*** Opening of Records supplied ***

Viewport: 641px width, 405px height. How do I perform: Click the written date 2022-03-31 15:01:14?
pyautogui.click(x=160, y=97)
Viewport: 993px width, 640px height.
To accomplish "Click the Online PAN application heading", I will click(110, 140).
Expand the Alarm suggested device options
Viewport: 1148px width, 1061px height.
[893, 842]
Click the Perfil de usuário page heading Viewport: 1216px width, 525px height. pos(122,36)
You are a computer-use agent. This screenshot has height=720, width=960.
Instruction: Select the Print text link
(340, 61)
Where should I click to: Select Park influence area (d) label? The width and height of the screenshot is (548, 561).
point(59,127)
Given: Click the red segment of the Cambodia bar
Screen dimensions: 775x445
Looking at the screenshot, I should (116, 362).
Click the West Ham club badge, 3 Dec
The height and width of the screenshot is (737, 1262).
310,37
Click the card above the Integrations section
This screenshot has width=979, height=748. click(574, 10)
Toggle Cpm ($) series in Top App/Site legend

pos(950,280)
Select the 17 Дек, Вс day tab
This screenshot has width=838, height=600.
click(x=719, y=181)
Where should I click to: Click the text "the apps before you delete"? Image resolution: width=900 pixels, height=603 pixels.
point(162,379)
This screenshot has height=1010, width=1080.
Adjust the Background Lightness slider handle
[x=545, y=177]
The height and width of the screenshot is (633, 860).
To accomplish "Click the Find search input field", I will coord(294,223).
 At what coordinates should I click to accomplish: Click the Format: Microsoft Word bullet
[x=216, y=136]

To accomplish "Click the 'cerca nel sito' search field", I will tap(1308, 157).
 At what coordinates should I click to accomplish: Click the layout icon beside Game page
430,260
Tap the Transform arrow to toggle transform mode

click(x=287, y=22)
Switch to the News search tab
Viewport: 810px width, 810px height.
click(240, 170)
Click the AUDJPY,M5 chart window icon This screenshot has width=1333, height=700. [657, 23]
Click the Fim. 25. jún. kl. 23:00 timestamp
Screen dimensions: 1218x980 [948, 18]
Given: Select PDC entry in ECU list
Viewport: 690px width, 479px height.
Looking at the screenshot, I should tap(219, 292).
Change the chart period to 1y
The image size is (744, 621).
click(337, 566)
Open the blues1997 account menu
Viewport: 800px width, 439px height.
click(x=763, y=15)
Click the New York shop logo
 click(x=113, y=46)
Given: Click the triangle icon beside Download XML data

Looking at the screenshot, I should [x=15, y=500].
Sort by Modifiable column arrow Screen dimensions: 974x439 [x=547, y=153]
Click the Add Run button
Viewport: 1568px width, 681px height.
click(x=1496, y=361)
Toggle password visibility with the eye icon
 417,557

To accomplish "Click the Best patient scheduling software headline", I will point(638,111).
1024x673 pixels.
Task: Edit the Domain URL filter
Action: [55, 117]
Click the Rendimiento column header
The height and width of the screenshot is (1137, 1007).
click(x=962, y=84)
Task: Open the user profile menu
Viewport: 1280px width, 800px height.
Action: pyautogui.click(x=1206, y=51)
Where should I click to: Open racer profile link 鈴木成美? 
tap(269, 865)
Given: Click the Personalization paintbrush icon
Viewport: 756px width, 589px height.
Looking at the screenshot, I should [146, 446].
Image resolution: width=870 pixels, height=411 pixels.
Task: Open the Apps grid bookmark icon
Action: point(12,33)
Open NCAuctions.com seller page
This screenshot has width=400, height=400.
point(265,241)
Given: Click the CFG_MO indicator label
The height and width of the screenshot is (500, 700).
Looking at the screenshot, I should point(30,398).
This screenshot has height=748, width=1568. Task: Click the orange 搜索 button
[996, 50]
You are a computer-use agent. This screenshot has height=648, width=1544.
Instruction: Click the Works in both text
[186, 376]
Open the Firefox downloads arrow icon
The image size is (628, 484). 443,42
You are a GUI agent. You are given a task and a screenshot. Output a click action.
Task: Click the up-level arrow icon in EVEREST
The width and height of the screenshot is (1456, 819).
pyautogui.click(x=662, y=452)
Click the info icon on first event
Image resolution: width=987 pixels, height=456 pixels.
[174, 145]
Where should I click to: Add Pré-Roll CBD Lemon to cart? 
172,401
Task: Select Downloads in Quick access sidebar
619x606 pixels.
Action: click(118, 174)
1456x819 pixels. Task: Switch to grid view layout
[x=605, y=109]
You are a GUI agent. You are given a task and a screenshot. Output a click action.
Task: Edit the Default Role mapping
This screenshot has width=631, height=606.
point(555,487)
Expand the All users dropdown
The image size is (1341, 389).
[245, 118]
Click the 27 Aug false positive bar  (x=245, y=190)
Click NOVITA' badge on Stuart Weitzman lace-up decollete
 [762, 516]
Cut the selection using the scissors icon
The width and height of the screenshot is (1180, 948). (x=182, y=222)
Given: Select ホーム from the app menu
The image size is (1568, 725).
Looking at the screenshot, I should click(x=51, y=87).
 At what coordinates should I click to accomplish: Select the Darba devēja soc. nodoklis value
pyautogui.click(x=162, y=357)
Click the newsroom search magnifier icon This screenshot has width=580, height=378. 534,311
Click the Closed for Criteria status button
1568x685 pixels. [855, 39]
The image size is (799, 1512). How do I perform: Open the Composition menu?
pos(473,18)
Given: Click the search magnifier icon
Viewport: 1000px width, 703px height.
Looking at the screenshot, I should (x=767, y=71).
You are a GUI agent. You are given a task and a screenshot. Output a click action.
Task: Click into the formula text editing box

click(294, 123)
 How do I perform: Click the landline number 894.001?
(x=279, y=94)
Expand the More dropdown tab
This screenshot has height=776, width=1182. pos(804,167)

*** Close of Records supplied ***

### Requirement
Starting at the top of the records, copy every line exactly.

### Solved exercise
Viewport: 641px width, 405px height. How do I perform: Click the written date 2022-03-31 15:01:14?
pyautogui.click(x=160, y=97)
Viewport: 993px width, 640px height.
To accomplish "Click the Online PAN application heading", I will click(110, 140).
Expand the Alarm suggested device options
Viewport: 1148px width, 1061px height.
[893, 842]
Click the Perfil de usuário page heading Viewport: 1216px width, 525px height. pos(122,36)
You are a computer-use agent. This screenshot has height=720, width=960.
Instruction: Select the Print text link
(340, 61)
Where should I click to: Select Park influence area (d) label? The width and height of the screenshot is (548, 561).
point(59,127)
Given: Click the red segment of the Cambodia bar
Screen dimensions: 775x445
Looking at the screenshot, I should (116, 362).
Click the West Ham club badge, 3 Dec
The height and width of the screenshot is (737, 1262).
310,37
Click the card above the Integrations section
This screenshot has width=979, height=748. click(574, 10)
Toggle Cpm ($) series in Top App/Site legend

pos(950,280)
Select the 17 Дек, Вс day tab
This screenshot has width=838, height=600.
click(x=719, y=181)
Where should I click to: Click the text "the apps before you delete"? Image resolution: width=900 pixels, height=603 pixels.
point(162,379)
This screenshot has height=1010, width=1080.
Adjust the Background Lightness slider handle
[x=545, y=177]
The height and width of the screenshot is (633, 860).
To accomplish "Click the Find search input field", I will coord(294,223).
 At what coordinates should I click to accomplish: Click the Format: Microsoft Word bullet
[x=216, y=136]

To accomplish "Click the 'cerca nel sito' search field", I will tap(1308, 157).
 At what coordinates should I click to accomplish: Click the layout icon beside Game page
430,260
Tap the Transform arrow to toggle transform mode

click(x=287, y=22)
Switch to the News search tab
Viewport: 810px width, 810px height.
click(240, 170)
Click the AUDJPY,M5 chart window icon This screenshot has width=1333, height=700. [657, 23]
Click the Fim. 25. jún. kl. 23:00 timestamp
Screen dimensions: 1218x980 [948, 18]
Given: Select PDC entry in ECU list
Viewport: 690px width, 479px height.
Looking at the screenshot, I should tap(219, 292).
Change the chart period to 1y
The image size is (744, 621).
click(337, 566)
Open the blues1997 account menu
Viewport: 800px width, 439px height.
click(x=763, y=15)
Click the New York shop logo
 click(x=113, y=46)
Given: Click the triangle icon beside Download XML data

Looking at the screenshot, I should [x=15, y=500].
Sort by Modifiable column arrow Screen dimensions: 974x439 [x=547, y=153]
Click the Add Run button
Viewport: 1568px width, 681px height.
click(x=1496, y=361)
Toggle password visibility with the eye icon
 417,557

To accomplish "Click the Best patient scheduling software headline", I will point(638,111).
1024x673 pixels.
Task: Edit the Domain URL filter
Action: [55, 117]
Click the Rendimiento column header
The height and width of the screenshot is (1137, 1007).
click(x=962, y=84)
Task: Open the user profile menu
Viewport: 1280px width, 800px height.
Action: pyautogui.click(x=1206, y=51)
Where should I click to: Open racer profile link 鈴木成美? 
tap(269, 865)
Given: Click the Personalization paintbrush icon
Viewport: 756px width, 589px height.
Looking at the screenshot, I should [146, 446].
Image resolution: width=870 pixels, height=411 pixels.
Task: Open the Apps grid bookmark icon
Action: point(12,33)
Open NCAuctions.com seller page
This screenshot has width=400, height=400.
point(265,241)
Given: Click the CFG_MO indicator label
The height and width of the screenshot is (500, 700).
Looking at the screenshot, I should point(30,398).
This screenshot has height=748, width=1568. Task: Click the orange 搜索 button
[996, 50]
You are a computer-use agent. This screenshot has height=648, width=1544.
Instruction: Click the Works in both text
[186, 376]
Open the Firefox downloads arrow icon
The image size is (628, 484). 443,42
You are a GUI agent. You are given a task and a screenshot. Output a click action.
Task: Click the up-level arrow icon in EVEREST
The width and height of the screenshot is (1456, 819).
pyautogui.click(x=662, y=452)
Click the info icon on first event
Image resolution: width=987 pixels, height=456 pixels.
[174, 145]
Where should I click to: Add Pré-Roll CBD Lemon to cart? 
172,401
Task: Select Downloads in Quick access sidebar
619x606 pixels.
Action: click(118, 174)
1456x819 pixels. Task: Switch to grid view layout
[x=605, y=109]
You are a GUI agent. You are given a task and a screenshot. Output a click action.
Task: Edit the Default Role mapping
This screenshot has width=631, height=606.
point(555,487)
Expand the All users dropdown
The image size is (1341, 389).
[245, 118]
Click the 27 Aug false positive bar  (x=245, y=190)
Click NOVITA' badge on Stuart Weitzman lace-up decollete
 [762, 516]
Cut the selection using the scissors icon
The width and height of the screenshot is (1180, 948). (x=182, y=222)
Given: Select ホーム from the app menu
The image size is (1568, 725).
Looking at the screenshot, I should click(x=51, y=87).
 At what coordinates should I click to accomplish: Select the Darba devēja soc. nodoklis value
pyautogui.click(x=162, y=357)
Click the newsroom search magnifier icon This screenshot has width=580, height=378. 534,311
Click the Closed for Criteria status button
1568x685 pixels. [855, 39]
The image size is (799, 1512). How do I perform: Open the Composition menu?
pos(473,18)
Given: Click the search magnifier icon
Viewport: 1000px width, 703px height.
Looking at the screenshot, I should (x=767, y=71).
You are a GUI agent. You are given a task and a screenshot. Output a click action.
Task: Click into the formula text editing box

click(294, 123)
 How do I perform: Click the landline number 894.001?
(x=279, y=94)
Expand the More dropdown tab
This screenshot has height=776, width=1182. pos(804,167)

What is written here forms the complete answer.